A section of a pending bill designed to ban the bitcoin (BTC) has been scrapped by European Union (EU) lawmakers.
The bill had the potential to deem crypto services illegal when dealing in coins based on proof of work: a mechanism that is used to “mine” new currencies, one that BTC and ethereum use to secure their networks.
The European Parliament was presented with the Markets in Crypto Assets (MiCA) bill by an organisation led by Stefan Berger.
The vote was tabled for February 28, but was delayed after several objections toward the bill by members of parliament disagreeing with a paragraph regarding proof of work.
Berger has confirmed that paragraph 61 (9c) has been removed completely from the bill with no plans yet for a rescheduled vote.

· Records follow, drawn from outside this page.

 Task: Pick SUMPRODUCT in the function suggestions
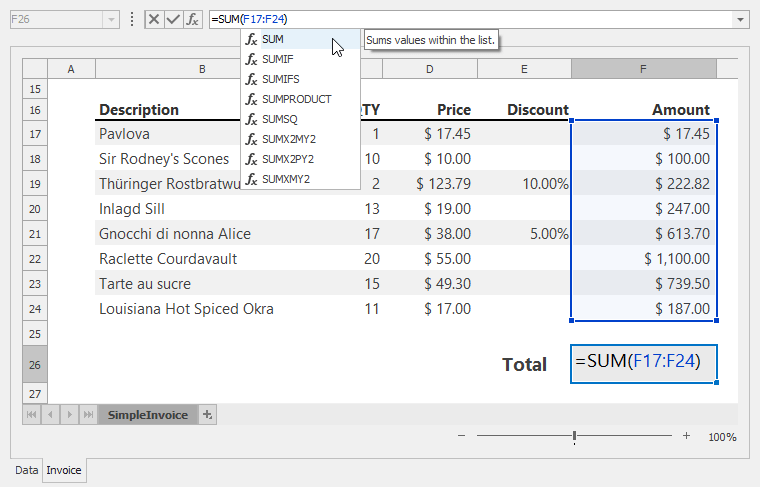tap(296, 99)
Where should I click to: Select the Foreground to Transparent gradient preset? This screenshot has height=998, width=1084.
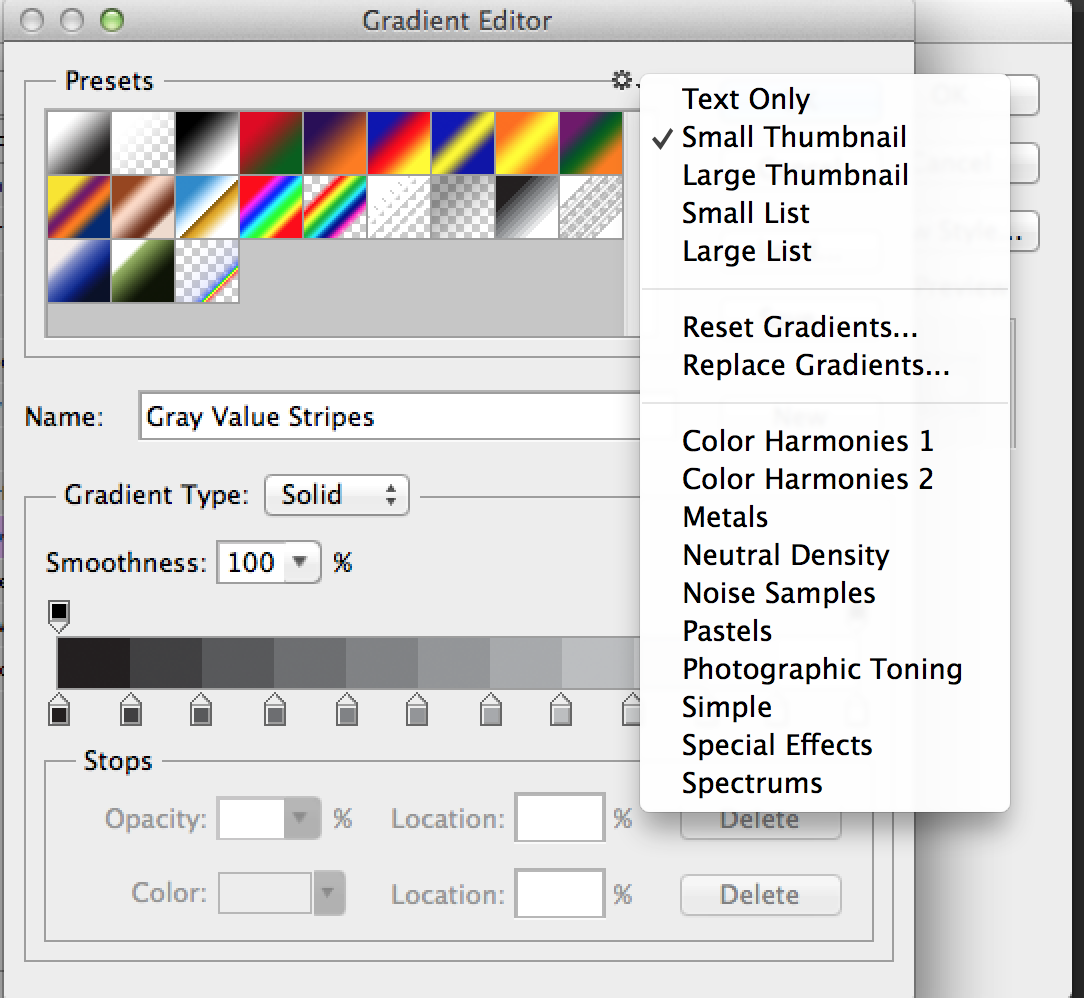(142, 142)
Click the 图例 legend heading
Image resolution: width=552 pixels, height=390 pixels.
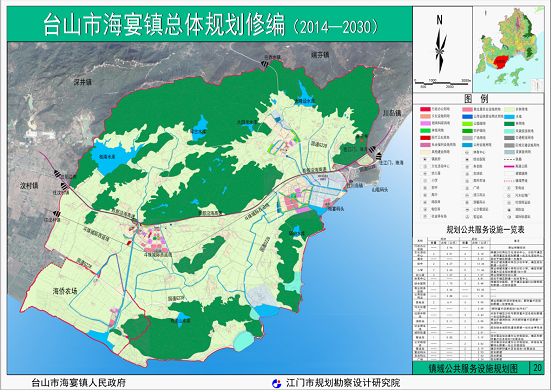click(x=478, y=98)
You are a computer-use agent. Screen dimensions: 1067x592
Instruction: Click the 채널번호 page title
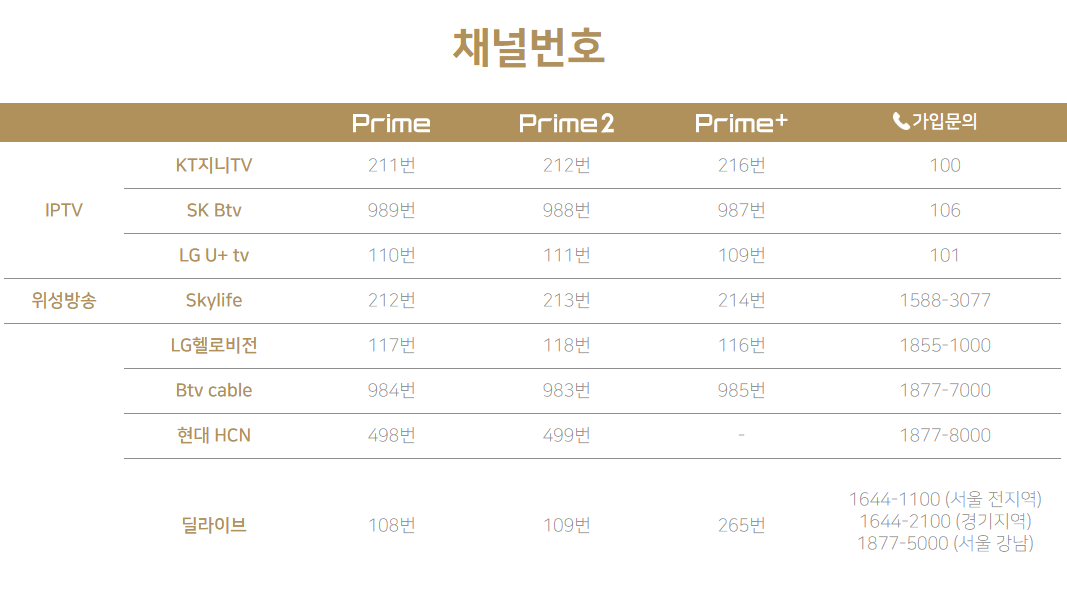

Cryptocurrency adoption in Europe could potentially be reshaped by MiCA. As suggested in September 2020, MiCA would need the European Central Bank to serve as a regulatory framework for crypto across the EU, establishing “uniform rules for crypto-asset service providers and issuers at EU level”, an act the US and other nations have yet been able to create.
One passage in the bill caught the eye of crypto users. It stated that by 2025, no crypto assets could be created, sold, or traded within the EU if they used “environmentally unsustainable consensus mechanisms”. Crypto assets would have to meet “minimum environmental sustainability standards” to avoid a ban.
Those against the bill argued that it would make it untenable for custodians to hold proof of work coins for clients, ending up in a de facto ban on BTC and ethereuem mining in Europe.
Berger stated: “Individual passages of the draft report can be misinterpreted and understood as a POW ban”.
Europe has been struggling to meet the climate standards of its Paris agreement. Last year, Finanspektionen, the Swedish financial regulator suggested a ban on mining BTC and other proof of work coins with the view that the energy expenses were high and not worth the benefits.